Ha anzi aggiunto la commissione tributaria regionale come, nella concretezza della fattispecie, non solo il V. non avesse fornito la prova – posta a suo carico – di questo fondamentale presupposto integrativo dell’agevolazione, ma emergesse dagli atti addirittura la prova “positiva” della insussistenza di tale presupposto; dal momento che “pressochè incontrastata” era rimasta l’affermazione dell’ufficio secondo cui “il contribuente, nell’anno 2000, ha intrattenuto un rapporto di lavoro dipendente percependo un reddito di Lire 42.713.000, superiore a quello ricavato dall’attività agricola”.

Ora, i presenti motivi di ricorso non censurano specificamente questa ratio decidendi, perchè essi si soffermano – palesandosi, in ciò, inammissibili per difetto di attinenza alla decisione contrastata – sul diverso presupposto dell’idoneità alla funzione obiettiva di accorpamento-arrotondamento fondiario perseguita dai fondi acquistati ex art. 9 cit., nonchè dell’inserimento dei medesimi in territorio montano.

A ben vedere, questi requisiti – ancorchè attestati (ex L. n. 991 del 1952, art. 36, comma 2) dal certificato dell’Ispettorato Ripartimentale delle foreste prodotto in giudizio – non erano in grado di fornire la prova del diverso requisito (soggettivo) di coltivatore diretto sulla cui base è stata negata l’agevolazione richiesta.

E ciò spiega perchè la commissione tributaria regionale, rilevando la mancanza assorbente di un diverso requisito, non si sia soffermata sulla produzione documentale in questione; del resto non vincolante il giudice, perchè da questi liberamente apprezzabile.

Ciò posto, vanno al contempo escluse tanto la dedotta violazione normativa (risultando inconferente, tra il resto, il richiamo ai principi costituzionali in materia), quanto l’affermata carenza motivazionale.

Sotto quest’ultimo profilo va anzi osservato come, in presenza di congrua motivazione, sia precluso a questa corte di legittimità addivenire ad una diversa delibazione del quadro probatorio, e ad una differente considerazione delle valutazioni in fatto rese dal giudice di merito.

p. 3. Parimenti inaccoglibile è l’ottavo motivo di ricorso, con il quale il V. lamenta violazione e falsa applicazione di legge, nonchè difetto di motivazione, in ordine alla disciplina delle spese di lite; a lui accollate in ragione di una soccombenza che, sulla base delle censure rassegnate, non doveva in realtà essere ravvisata.

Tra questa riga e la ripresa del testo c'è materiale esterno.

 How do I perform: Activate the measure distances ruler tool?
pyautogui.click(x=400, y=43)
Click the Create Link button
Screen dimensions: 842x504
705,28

Si tratta infatti di censura puramente consequenziale all’auspicato accoglimento delle superiori doglianze; in difetto di che, non può non prendersi atto della correttezza giuridica con la quale la commissione tributaria regionale ha ritenuto di porre le spese del giudizio a carico del V., in applicazione della regola generale di soccombenza (integrale rigetto dell’appello da lui proposto).

Ne segue il rigetto del ricorso, con condanna di parte ricorrente alla rifusione delle spese del presente giudizio di cassazione, liquidate come in dispositivo.

PQM

LA CORTE

Rigetta il ricorso;

condanna parte ricorrente al pagamento delle spese del giudizio di cassazione, che liquida in Euro 4.000,00 oltre spese prenotate a debito.

Così deciso in Roma, nella Camera di consiglio della Sezione Quinta Civile, il 18 ottobre 2016.